═════ Quoted passage ═════

# PC vs iMac



## Scif_Dave (Feb 2, 2020)

Hello,

So I currently have a Republic of Gamers laptop along with my Presonus AudioBox iOne. I've been playing around a bit with Studio One that came with it as well as the evaluation copy of Reaper. I'm new to the recording of audio and play around with it when I record my guitar playing with a program called Yousician.

I've noticed that the audio pops and crackles when I have Yousician and Reaper opened (to get different effects). I'm pondering if I should seriously invest in an iMac (for the bigger screen) or keep what I have (as I'm also itching to get a new guitar).

Any experience out there that anyone can pass along to me. I'm not looking at getting into professional recording or anything as it's more of a hobby for me.


----------



## Dorian2 (Jun 9, 2015)

Have you checked your Asio drivers for the DAW's? I'd probably start there. I'm unfamiliar with Yousician but Reaper is usually pretty solid. The 2 programs together might just not like each other for various reasons though. Reaper will load VST's from other programs if you point it to the right folder though..


----------



## GuitarPix (Jan 11, 2007)

═════ Given data ═════

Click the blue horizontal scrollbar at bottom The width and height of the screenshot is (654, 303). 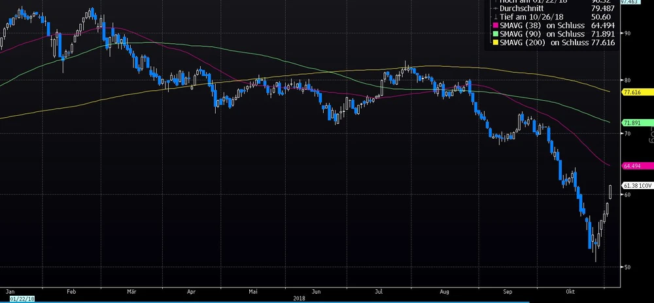point(327,302)
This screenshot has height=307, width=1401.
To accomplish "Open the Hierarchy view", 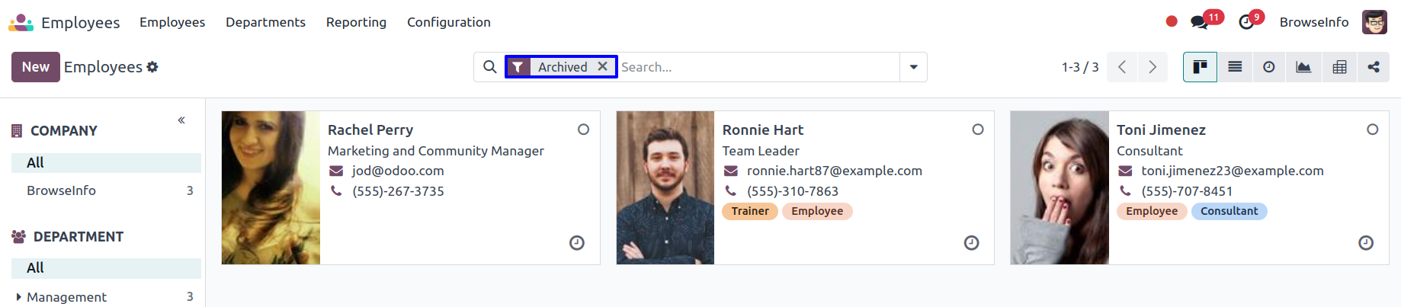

═════

(Task directions):
Write out the part of the PC vs iMac thread starting at "Any experience out" and ending at "(Jun 9, 2015)". Work only from the PC vs iMac thread.

(Result of the task):
Any experience out there that anyone can pass along to me. I'm not looking at getting into professional recording or anything as it's more of a hobby for me.


----------



## Dorian2 (Jun 9, 2015)